Structure of BscX and BscY of the Bordetella Type 3 secretion apparatus

Monika Cizkova, Vaclav Veverka, Jana Kamanova, Ladislav Bumba

Institute of Microbiology AS CR v.v.i., 142 20, Vídeòská 1083, Prague 4, Czech Republic,
Institute of Organic Chemistry and Biochemistry AS CR v.v.i, 166 10, Praha 6, Czech Republic

 

The type 3 secretion system (T3SS), also known as an injectosome, is a widespread macromolecular nanomachine that enables the delivery of bacterial effector proteins directly from bacterial cytosol into the cytosol of the host cells. Most T3SS subunits are genetically and structurally conserved among different Gram-negative bacteria, but there are some additional components that are distinct and species specific. In the genus Bordetella, these include the small T3SS protein subunits BscX and BscY, homologous to the Yersinia YscX and YscY proteins. These proteins appear to be a part of the export gate, orchestrating the secretion of early substrates, but their structure and function in the Bordetella T3SS apparatus remain unknown. Using nuclear magnetic resonance (NMR) spectroscopy, we determined the solution structure of the heterodimeric complex of BscX and BscY proteins, revealing that the six helical fold of BscY is wrapped by BscX made up by the N-terminal unstructured region and three C-terminal helices.
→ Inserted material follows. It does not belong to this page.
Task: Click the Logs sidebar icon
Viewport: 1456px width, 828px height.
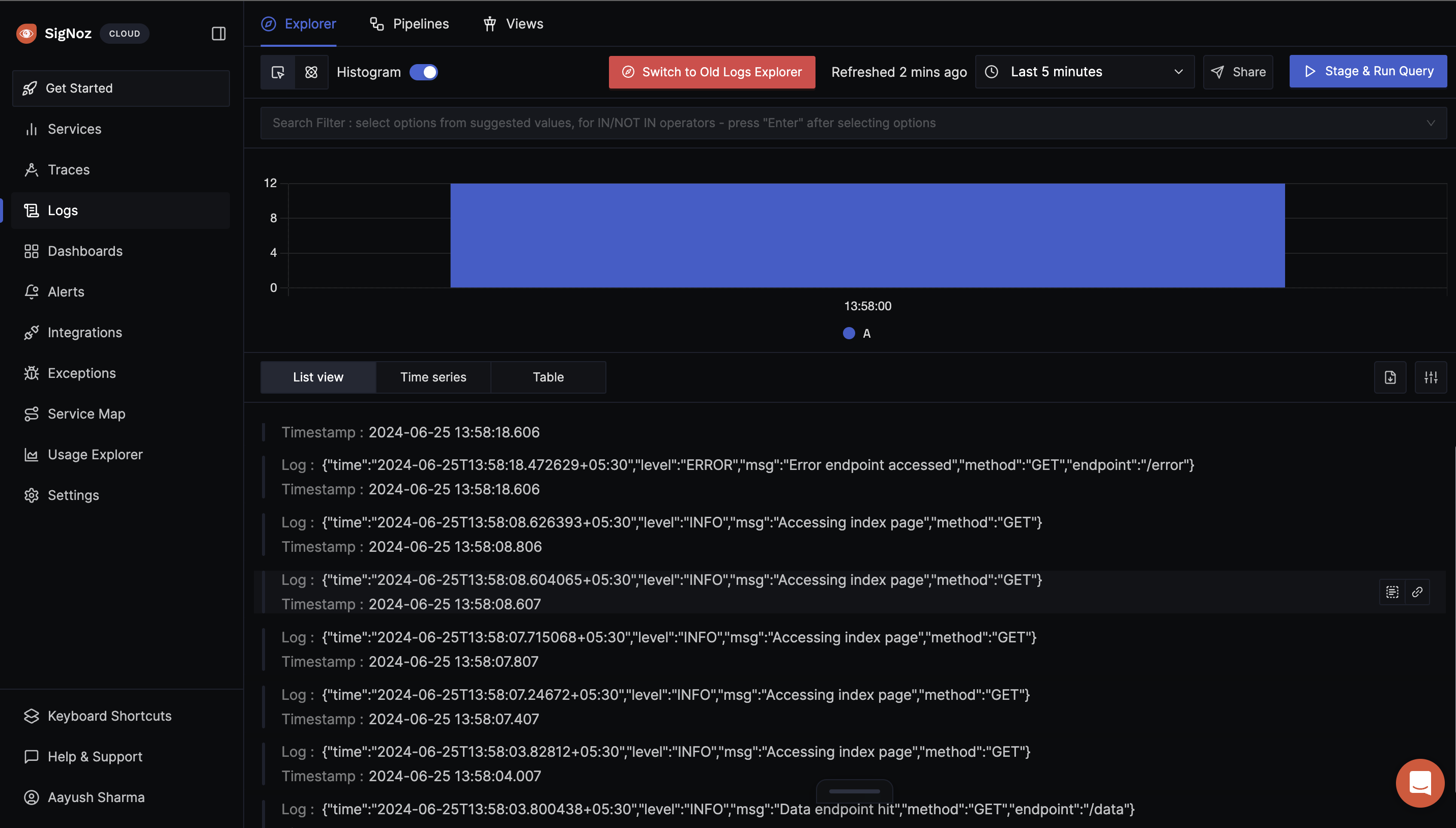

Individual DbscX or DbscY deletion mutants of B. bronchiseptica did not exert any cytotoxic activity towards HeLa cells, indicating that presence of the BscX-BscY heterodimer is critical for proper function of the secretion apparatus. Moreover, removal of the first 22 amino acids from BscX rendered the bacterial mutant non-cytotoxic on HeLa cells, indicating that the N-terminal unstructured region of BscX is functionally important. In summary, the BscX and BscY proteins are required for function of the T3SS apparatus and delivery of the BteA effector of B. bronchiseptica into host cells.